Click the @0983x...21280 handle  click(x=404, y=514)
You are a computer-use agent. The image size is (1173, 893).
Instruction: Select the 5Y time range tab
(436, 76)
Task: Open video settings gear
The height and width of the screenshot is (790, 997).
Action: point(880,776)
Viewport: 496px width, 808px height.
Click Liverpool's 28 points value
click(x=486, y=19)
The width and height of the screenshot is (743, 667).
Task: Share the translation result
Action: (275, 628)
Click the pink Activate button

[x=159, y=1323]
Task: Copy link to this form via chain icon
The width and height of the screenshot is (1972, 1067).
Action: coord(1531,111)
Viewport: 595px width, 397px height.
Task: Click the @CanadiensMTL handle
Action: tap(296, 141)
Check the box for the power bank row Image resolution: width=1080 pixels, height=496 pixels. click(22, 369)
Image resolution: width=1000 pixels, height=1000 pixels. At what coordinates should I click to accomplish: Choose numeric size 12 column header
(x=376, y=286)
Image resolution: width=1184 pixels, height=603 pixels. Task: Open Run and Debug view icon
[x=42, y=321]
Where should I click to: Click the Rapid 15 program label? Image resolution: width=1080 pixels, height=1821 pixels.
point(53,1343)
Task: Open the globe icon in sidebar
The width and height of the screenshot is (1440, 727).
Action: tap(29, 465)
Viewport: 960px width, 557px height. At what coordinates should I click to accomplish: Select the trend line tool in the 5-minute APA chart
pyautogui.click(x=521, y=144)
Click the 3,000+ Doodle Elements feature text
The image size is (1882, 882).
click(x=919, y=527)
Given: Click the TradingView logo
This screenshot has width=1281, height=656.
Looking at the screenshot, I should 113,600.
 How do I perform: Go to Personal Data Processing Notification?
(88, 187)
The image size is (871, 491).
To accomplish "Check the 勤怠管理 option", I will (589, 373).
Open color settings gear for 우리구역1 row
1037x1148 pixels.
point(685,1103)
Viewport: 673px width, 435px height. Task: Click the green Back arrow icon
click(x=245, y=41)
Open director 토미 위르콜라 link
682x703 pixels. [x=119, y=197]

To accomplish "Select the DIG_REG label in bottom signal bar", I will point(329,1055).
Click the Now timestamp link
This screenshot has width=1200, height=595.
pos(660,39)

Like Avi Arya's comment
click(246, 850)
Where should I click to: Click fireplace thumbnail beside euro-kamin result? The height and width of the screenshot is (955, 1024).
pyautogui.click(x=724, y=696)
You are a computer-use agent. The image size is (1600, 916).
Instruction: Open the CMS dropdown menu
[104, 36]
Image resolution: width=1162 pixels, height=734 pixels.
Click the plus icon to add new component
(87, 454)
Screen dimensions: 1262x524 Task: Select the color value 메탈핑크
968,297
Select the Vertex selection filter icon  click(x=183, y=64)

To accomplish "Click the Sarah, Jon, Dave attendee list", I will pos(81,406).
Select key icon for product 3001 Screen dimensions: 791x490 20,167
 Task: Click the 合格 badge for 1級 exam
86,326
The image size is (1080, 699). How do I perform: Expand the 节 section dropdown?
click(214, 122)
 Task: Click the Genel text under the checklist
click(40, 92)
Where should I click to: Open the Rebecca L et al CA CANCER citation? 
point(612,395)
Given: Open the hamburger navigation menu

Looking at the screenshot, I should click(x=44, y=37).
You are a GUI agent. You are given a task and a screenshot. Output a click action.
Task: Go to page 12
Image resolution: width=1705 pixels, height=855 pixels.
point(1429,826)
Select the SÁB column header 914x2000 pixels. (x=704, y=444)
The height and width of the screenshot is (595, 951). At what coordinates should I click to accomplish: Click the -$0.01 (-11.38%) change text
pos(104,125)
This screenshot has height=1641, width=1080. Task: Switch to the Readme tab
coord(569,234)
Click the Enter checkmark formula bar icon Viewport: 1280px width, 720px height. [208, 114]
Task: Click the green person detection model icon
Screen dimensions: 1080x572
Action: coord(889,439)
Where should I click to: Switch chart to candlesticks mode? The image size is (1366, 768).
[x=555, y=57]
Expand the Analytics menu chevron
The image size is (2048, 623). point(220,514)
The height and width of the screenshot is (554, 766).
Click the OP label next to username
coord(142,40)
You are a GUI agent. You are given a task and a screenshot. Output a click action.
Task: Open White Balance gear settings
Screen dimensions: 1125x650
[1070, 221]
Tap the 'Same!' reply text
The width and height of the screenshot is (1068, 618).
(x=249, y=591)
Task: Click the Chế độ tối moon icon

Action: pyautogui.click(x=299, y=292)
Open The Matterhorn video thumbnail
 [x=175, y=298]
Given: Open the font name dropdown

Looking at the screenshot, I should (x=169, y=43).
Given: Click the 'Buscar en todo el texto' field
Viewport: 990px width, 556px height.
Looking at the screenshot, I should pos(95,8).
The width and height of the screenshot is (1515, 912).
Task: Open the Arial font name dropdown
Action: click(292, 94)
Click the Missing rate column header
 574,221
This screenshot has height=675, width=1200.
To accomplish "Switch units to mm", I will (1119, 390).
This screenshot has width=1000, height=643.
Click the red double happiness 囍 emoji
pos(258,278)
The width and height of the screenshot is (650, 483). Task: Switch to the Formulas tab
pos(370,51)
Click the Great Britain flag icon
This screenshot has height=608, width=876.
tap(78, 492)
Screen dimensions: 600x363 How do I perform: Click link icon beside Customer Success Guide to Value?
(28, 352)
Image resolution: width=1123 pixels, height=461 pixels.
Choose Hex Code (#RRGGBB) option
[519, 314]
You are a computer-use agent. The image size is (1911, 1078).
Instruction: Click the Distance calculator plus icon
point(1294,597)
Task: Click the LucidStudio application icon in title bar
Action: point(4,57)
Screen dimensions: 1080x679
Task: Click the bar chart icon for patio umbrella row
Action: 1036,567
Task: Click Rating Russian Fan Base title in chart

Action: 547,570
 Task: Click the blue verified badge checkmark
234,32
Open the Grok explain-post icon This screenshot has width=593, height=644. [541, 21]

_____

Pull every line with the string "computer" out of the material.

You are a computer-use agent. The image size is (1173, 893).
You are a computer-use agent. The image size is (1600, 916).
You are a computer-use agent. The image size is (1911, 1078).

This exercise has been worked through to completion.